# Forum Home Renovation Concreting  Just poured a concrete slad and now its raining, what to do??

## lukelegend

Urgent, 
I just poured a concrete slab for a path up the side of the house this morning and it has just started raining!, I have covered it with a tarp but it hasn't gone off yet and it still wet. I was waiting for it to go off a little then sprinkle some cement on it and broom it off. I'm not sure what to do now as it's fully raining and the forecast is rain for the next 7 days!! , what should i do???  
The slab is only 2.4x1.5m (i'm doing it in sections myself). I've done 1 slab and a few days ago and this next section today... 
I'll take a photo so you can see what i'm talking about..

----------


## BRADFORD

By the look of it you could put some bits of timber from the house roof down to the fence and place your tarp over that, this would keep the rain off and allow you to work under cover. 
good luck 
BRADFORD

----------


## lukelegend

Good thinking, I'll run and do that now  :Smilie:  Thanks 
It's really pouring down now ;(

----------


## journeyman Mick

Way to late to help you now, but if it happens again you can sprinkle some "Ardit" or similar floor topping compound over the wet concrete and trowel it off.
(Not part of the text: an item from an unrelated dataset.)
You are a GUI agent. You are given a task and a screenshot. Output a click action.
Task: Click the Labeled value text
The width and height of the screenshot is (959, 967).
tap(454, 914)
This goes off very quickly and forms a shell over the wet concrete. The finish will look a bit odd, but it's better than the pock marked surface you'd end up with otherwise. 
Mick

----------


## chipps

Shovel into plastic bags & stick em in the fridge  :No:  
You poor bugga  :Cry:

----------


## bugsy

did you get any form of termite treatment against the house first?

----------


## lukelegend

Well, I did the tarp trick but it was too late  :Cry: , I now have a slab that has pit marks in it from the rain. I tried sprinkling cement and brushing it off but that only made it worse (there are now lumpy bits on the top and deep brush marks). I'm not sure what to do now. I was thinking maybe some sort of floor grinder to flaten it off but that would make it too smooth and slippery. I read another tread about self leveling compound, would this stuff do the trick to smooth it all out? Any other ideas apart from ripping out that section and starting again.. 
Yes the termite thing, The ground has some sort of barrier already around the perimiter plus the weep holes are quite high so it should be fine. I was always told to pour the concrete right up to the wall as it acts like a barrier itself.

----------


## Bros

I was over in Scotland a couple of years ago and I was amazed that they can build large buildings using concrete all year round and it is freezing and wet even in summer.

----------


## bugsy

I am more worried about not being able to see the concrete rebate edge then weepholes.
I dont want to alarm you but this is what makes us our bread and butter. :Biggrin:  
DIYers doing paving or concreteing against the house and not being aware of how termites work.
sometimes even the pros dont think about it.
Often people are thinking about the finished project and termite prevention is not thought about.
I just wanted to make you aware but i think i was too late.

----------


## Terrian

too late now I am thinking, but those pit marks would probably have trowled out just fine.

----------


## Dan574

Last thing you want to do too concrete that has been rained on is trowel the water off, I know this from experience.  Poured a slab for a garage and it poured down just as I was finishing off.  I tried to trowel the water off and then lay a tarp which was too late anyway.  End result was the cement coming to the surface causing it to have a dusty surface when it dried.  In hindsight i should have just left it.

----------


## Terrian

> Last thing you want to do too concrete that has been rained on is trowel the water off, I know this from experience.  Poured a slab for a garage and it poured down just as I was finishing off.  I tried to trowel the water off and then lay a tarp which was too late anyway.  End result was the cement coming to the surface causing it to have a dusty surface when it dried.  In hindsight i should have just left it.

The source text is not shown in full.